×

Quand la jeunesse a soif d’entreprendre : 3 questions à Samuel D’ours

© Adobe stock

Mini-Entreprise. Ce nom vous dit peut-être quelque chose. Peut-être même avez-vous déjà participé à cet atelier dans votre parcours scolaire. C’est en effet fort probable quand on sait que celui-ci est mis en place dans près de 70% des écoles francophones de Bruxelles. Aujourd’hui, nous vous proposons de partir à la rencontre de Samuel D’ours, coordinateur de la branche bruxelloise de l’association à l’origine de ce projet, Les Jeunes Entreprises (LJE).

C’est dans le centre culturel de Jette que nous retrouvons Samuel ce lundi 25 novembre. Ce soir-là, il anime une soirée de lancement de projets étudiants comme il le fait depuis 10 ans déjà. Après la présentation des 5 projets tous plus intéressants les uns que les autres, nous le rejoignons pour lui poser quelques questions.
·····
Votre tâche: Restituez à l'identique le passage de l'article sur la Mini-Entreprise allant de « Mini-Entreprise. Ce nom » à « Jeunes Entreprises (LJE). ». Seul l'article ci-dessus doit servir de source.

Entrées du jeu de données
·····
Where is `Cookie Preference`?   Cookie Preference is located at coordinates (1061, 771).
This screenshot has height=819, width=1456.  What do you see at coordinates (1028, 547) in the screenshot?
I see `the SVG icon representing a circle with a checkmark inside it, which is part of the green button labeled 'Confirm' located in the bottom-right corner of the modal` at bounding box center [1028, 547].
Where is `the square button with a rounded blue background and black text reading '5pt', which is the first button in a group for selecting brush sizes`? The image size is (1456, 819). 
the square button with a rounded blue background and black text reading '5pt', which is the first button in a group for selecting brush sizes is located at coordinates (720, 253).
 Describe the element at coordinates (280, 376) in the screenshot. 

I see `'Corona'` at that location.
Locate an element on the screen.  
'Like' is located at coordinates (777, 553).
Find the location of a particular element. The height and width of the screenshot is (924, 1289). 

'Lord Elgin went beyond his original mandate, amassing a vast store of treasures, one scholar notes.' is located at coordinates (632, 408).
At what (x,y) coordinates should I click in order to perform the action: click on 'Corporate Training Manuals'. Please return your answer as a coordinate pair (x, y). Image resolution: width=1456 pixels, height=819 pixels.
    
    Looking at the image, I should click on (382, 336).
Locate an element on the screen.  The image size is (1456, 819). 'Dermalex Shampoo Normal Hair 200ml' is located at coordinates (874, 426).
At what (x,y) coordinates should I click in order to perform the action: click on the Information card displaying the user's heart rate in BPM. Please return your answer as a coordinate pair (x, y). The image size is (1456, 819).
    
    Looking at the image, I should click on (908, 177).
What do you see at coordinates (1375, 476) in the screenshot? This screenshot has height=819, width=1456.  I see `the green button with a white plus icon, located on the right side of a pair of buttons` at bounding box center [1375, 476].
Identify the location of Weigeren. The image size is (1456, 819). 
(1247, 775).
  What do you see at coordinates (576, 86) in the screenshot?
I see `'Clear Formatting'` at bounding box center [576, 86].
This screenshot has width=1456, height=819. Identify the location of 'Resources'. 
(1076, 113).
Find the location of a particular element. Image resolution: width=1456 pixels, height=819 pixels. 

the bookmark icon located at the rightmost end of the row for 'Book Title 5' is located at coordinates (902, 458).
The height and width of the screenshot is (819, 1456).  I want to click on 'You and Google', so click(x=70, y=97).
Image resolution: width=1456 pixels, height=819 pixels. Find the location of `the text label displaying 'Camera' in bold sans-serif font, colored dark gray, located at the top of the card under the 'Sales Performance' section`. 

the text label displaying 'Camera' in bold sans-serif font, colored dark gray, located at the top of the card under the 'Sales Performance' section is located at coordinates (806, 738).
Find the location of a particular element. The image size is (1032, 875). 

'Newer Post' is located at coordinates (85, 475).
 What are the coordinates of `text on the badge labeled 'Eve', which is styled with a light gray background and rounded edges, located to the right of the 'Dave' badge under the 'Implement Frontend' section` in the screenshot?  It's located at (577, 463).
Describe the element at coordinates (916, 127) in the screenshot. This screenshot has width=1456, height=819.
·····
Réponse attendue:
Mini-Entreprise. Ce nom vous dit peut-être quelque chose. Peut-être même avez-vous déjà participé à cet atelier dans votre parcours scolaire. C’est en effet fort probable quand on sait que celui-ci est mis en place dans près de 70% des écoles francophones de Bruxelles. Aujourd’hui, nous vous proposons de partir à la rencontre de Samuel D’ours, coordinateur de la branche bruxelloise de l’association à l’origine de ce projet, Les Jeunes Entreprises (LJE).